Hacking Methodologies

Hacking refers to a plethora of activities relating to I.T but we are going to focus on those activities carried out by users who have potential malicious intent.
There are two main types of hacker:

  • Some hackers prepare their project far in advance of a massive attack.
    They gather little bits of important information and methodically
    follow through their hacks. They are harder to track.
  • Other hackers – typically, unseasoned script kiddies – act first and
    think later. For example, these newbies may try to telnet straight off
    into a network’s router without concealing their identities.  They may
    try to set up a DDoS attack against your Microsoft Exchange email
    server without first checking what patches are installed or what
    version of Exchange is running.  These people are usually get caught

Although hackers often form communities, many of them – particularly elite hackers – are reluctant to share valuable information with the crowd. Many hackers do a good deal of their work independently. Hackers who form a network use private BBSs (bulletin board systems), anonymous free e-mail addresses, hacking sites, and IRC (Internet Relay Chat).  You can join one of those hacking sites to find what hackers are doing.
You should remember that whatever approach they take, many hackers prey on our ignorance.
They aware of the following facts of real-world security:

  • Most systems that hackers plan to attack aren’t managed correctly. The computer systems aren’t adequately patched, monitored, and hardened as they should be. As the result, hackers often can attack stealthily by flying below the common radar of the authentication systems, IDSs, and firewalls.
  • Most security administrators and network simply can’t keep up with the recently found vulnerabilities.
  • Information systems steadily grow more complex each year. This is yet one reason why overburdened network administrators find it
    hard to know what is happening on the file storages of their systems
    and across the wire.

Time is a hacker’s best friend – and it continuously on the hacker’s side. By attacking through systems rather than in person, they have better control over how they time their attacks. Their attacks are usually carried out quietly, making them very difficult to detect.  They often carry out attacks late at night. Defenses are often less effective at night – with less intrusion monitoring and less physical security, when most network administrators are sleeping.
Once a target has been acquired, the hacker then has to figure out a way to gain access to your network.
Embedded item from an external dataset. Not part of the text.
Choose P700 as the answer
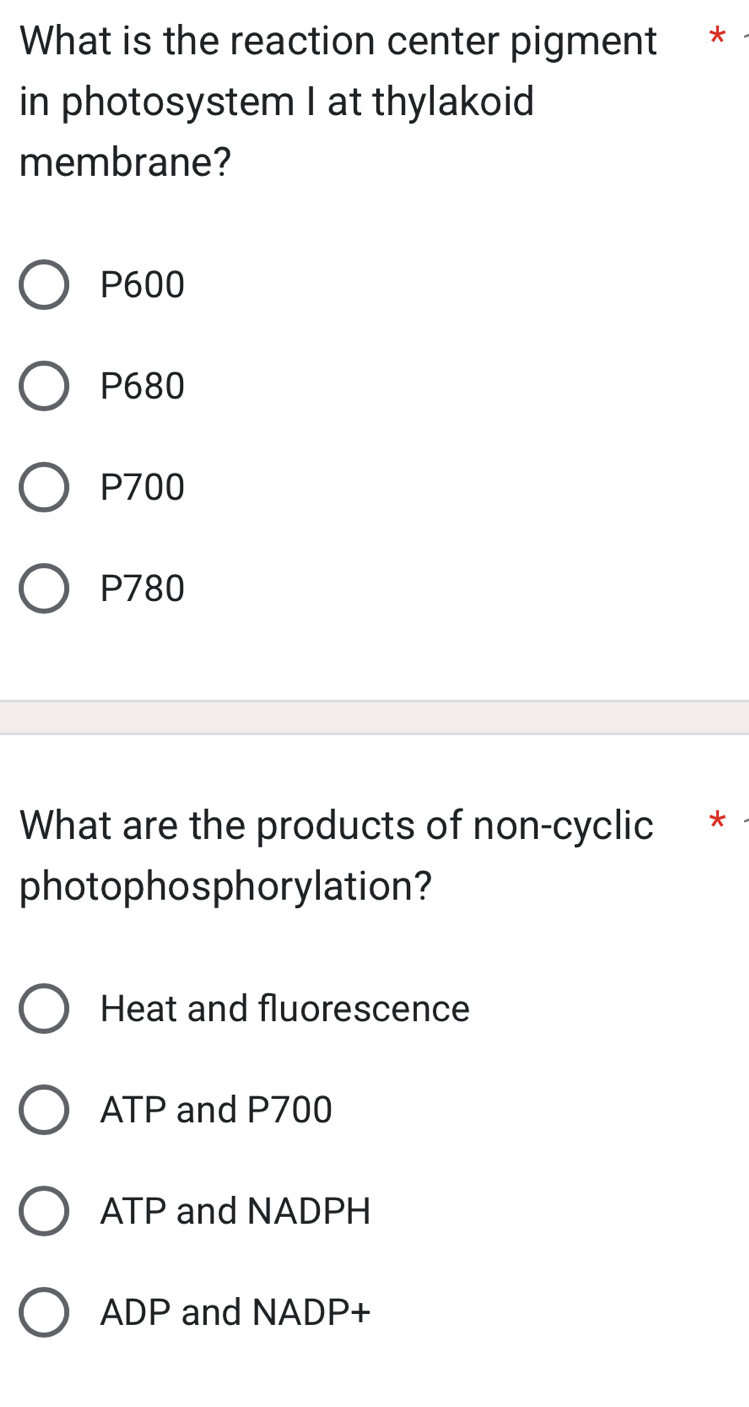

Hackers may not try to directly assess the overall security of your networks as it could be quite an undertaking. Experienced hackers tend to break their hacking steps into smaller manageable chunks. After they have established their overall goals, they decide which networks to test.
This list includes applications and systems that they may consider in performing hacking tests:

  • Firewalls
  • Routers
  • Wireless access points and bridges
  • Network infrastructure as a whole
  • E-mail and file/print servers
  • Web, application, and database servers
  • Mobile devices (such as cell phones and PDAs) that store confidential data
  • Client and server OSs
  • Workstations, laptops, and tablet PCs

What specific systems they want to test depends on a few factors. If your network is small, they can test it from the get-go. Sometimes, they may only test public-facing hosts like web and e-mail servers and other related applications.
They start with the most vulnerable networks, and by considering the following factors:

  • Where the application or computer resides on your network
  • Which application(s) and OS it runs
  • The type or amount of critical information stored on your network.

Advanced hacking goes a couple of steps beyond the high-level vulnerability testing and information risk assessments. Expert hackers first glean data on your systems – including the network as a whole – and then they continue by assessing the systems that seem most vulnerable. Another key factor to help them decide where to begin is to assess any systems that have the best visibility. For instance, focusing on a file server or database that stores critical or confidential information can be more sensible – at least initially – than focusing on a Web server or firewall that hosts widely known information
They may decide which systems to attack based on vulnerability analysis, by answering questions such as:

  • What are the most critical systems and if attacked could cause the greatest losses or the most trouble?
  • Which systems seem to be most vulnerable to hacking attempts?
  • Which systems are rarely administered, maintained, patched and monitored?

Hopefully youll now have a slightly better nderstanding of the nurky world that we hear so much about and yet actually experience rarely.